- Born: October 28, 1938 Oakland, California, U.S.
- Died: April 11, 2026 (aged 87)
- Education: University of California, Berkeley, California State University, Hayward, DeAnza College, Foothill College
- Occupations: Artist, curator, educator
- Movement: Mixed media

= Flo Oy Wong =

Chinese-American artist (1938–2026)

Flo Oy Wong (朱令愛; October 28, 1938 – April 11, 2026) was an American artist, curator and educator of Chinese-descent. She co-founded the Asian American Women Artists Association (AAWAA) in San Francisco.

== Life and career ==
Flo Oy Wong was born on October 28, 1938, in Oakland, California. She was granted a Bachelor of Arts in English from the University of California, Berkeley in 1960, qualifying as a teacher at California State University, Hayward a year later. Her intent was initially to teach high school students, but she found that it was more enjoyable to teach small children, and focused on a career doing that; this ended when she had her own children and left the teaching profession.

Wong began studying art in 1978, attending DeAnza College until 1980 followed by a stint at Foothill College until 1982. In 1989, she co-founded the Asian American Women Artists Association with Betty Nobue Kano, Moira Roth, and Bernice Bing.
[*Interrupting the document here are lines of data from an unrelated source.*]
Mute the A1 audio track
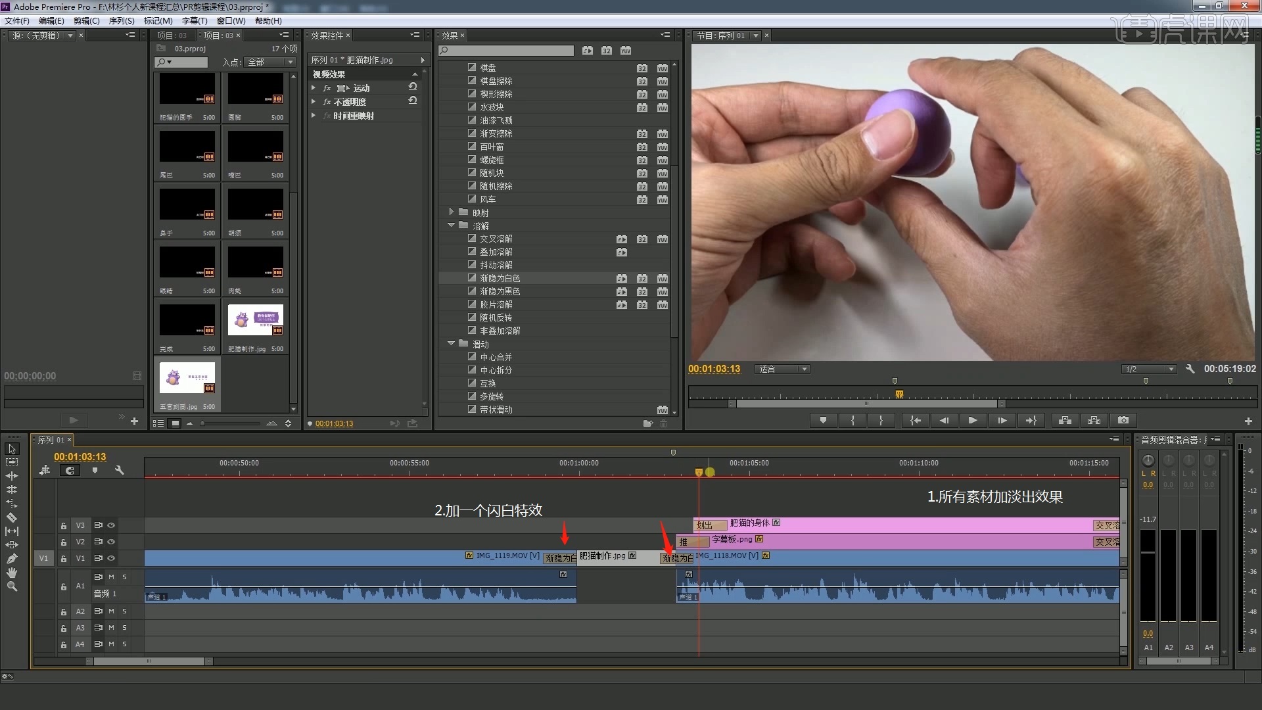The image size is (1262, 710). coord(111,577)
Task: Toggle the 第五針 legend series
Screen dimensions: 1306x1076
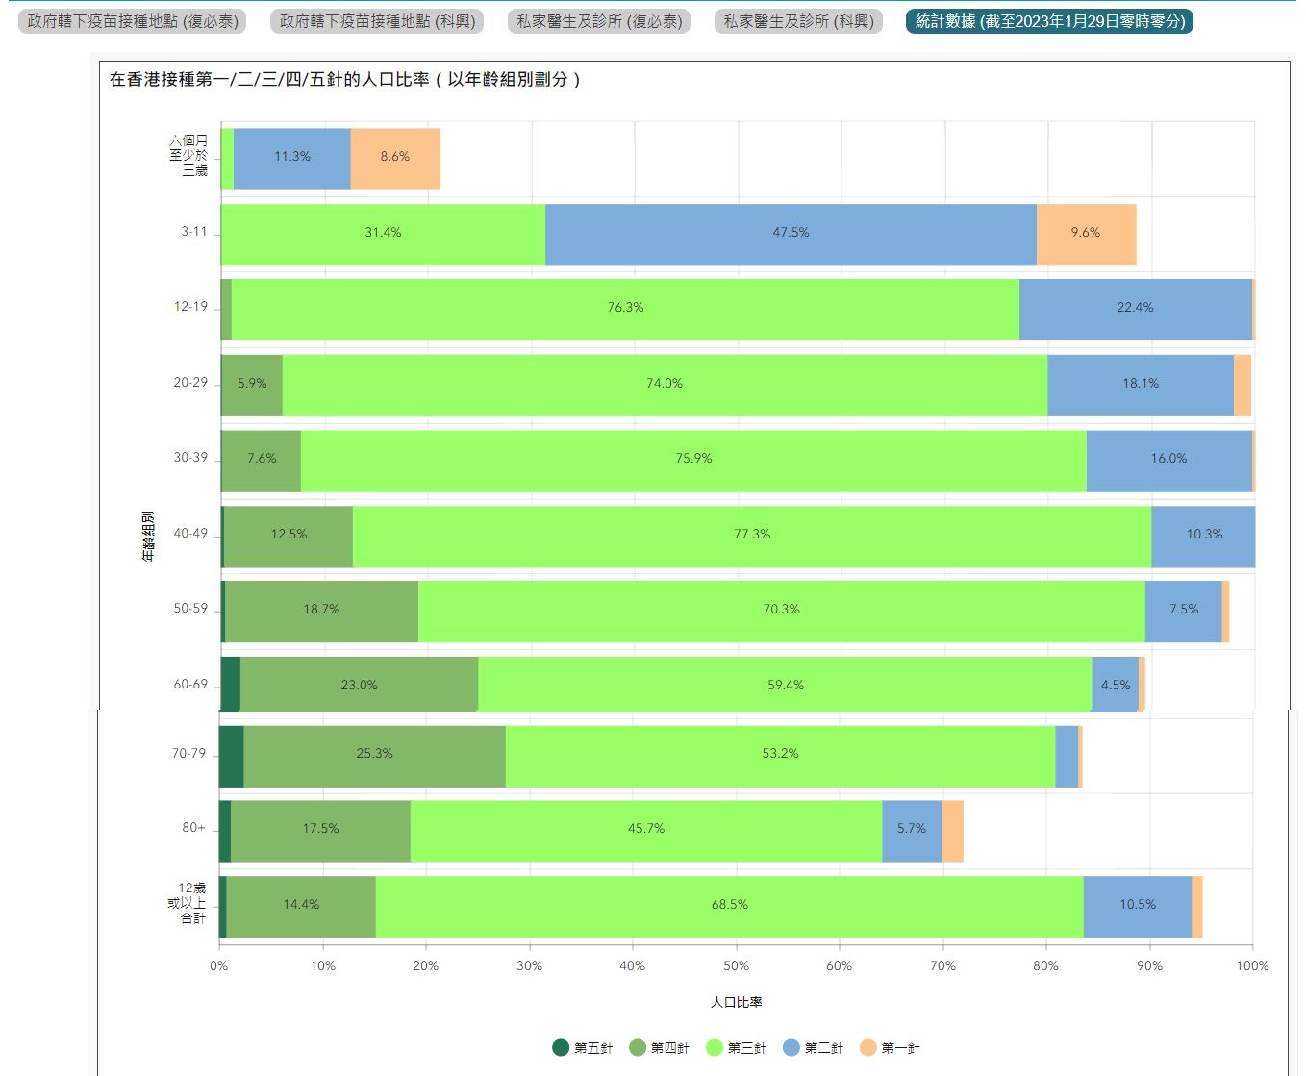Action: coord(583,1048)
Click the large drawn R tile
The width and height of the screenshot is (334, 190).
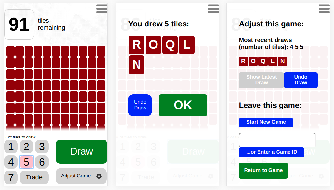[x=136, y=45]

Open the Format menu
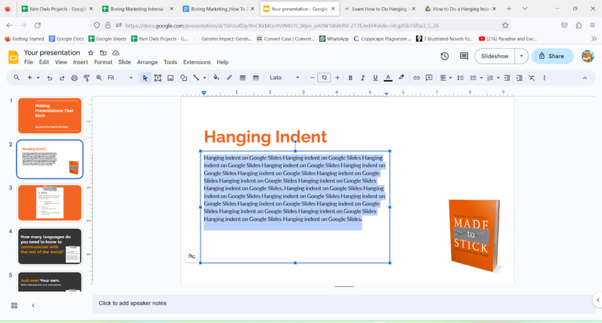pos(103,62)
In 1990 she and Jan Rindfleisch curated the exhibition Families: Rebuilding, Recreating, Reinventing at the Euphrat Museum of Art, This exhibition featured artwork by other notable Asian American Artists: Terry Acebo Davis, Kim Anno, Lucy Arai, Lenore Chinn, DIWA Arts & Anna Wong. These artists, whose work was already known in the Asian American artistic communities, would later reciprocate by including Oy-Wong's work in other political and identity exhibitions they curated at other SF Bay Area venues during that dynamic period. Flo two years later was given the Art and the Needs of Children and Youth Award. In 1995, Wong was given an award by the Women's Caucus for Art, and served as a visiting scholar at the University of Wisconsin, Madison. In 1997 she was awarded fellowships by both the Arts Council of Santa Clara and the Nebraska Arts Council.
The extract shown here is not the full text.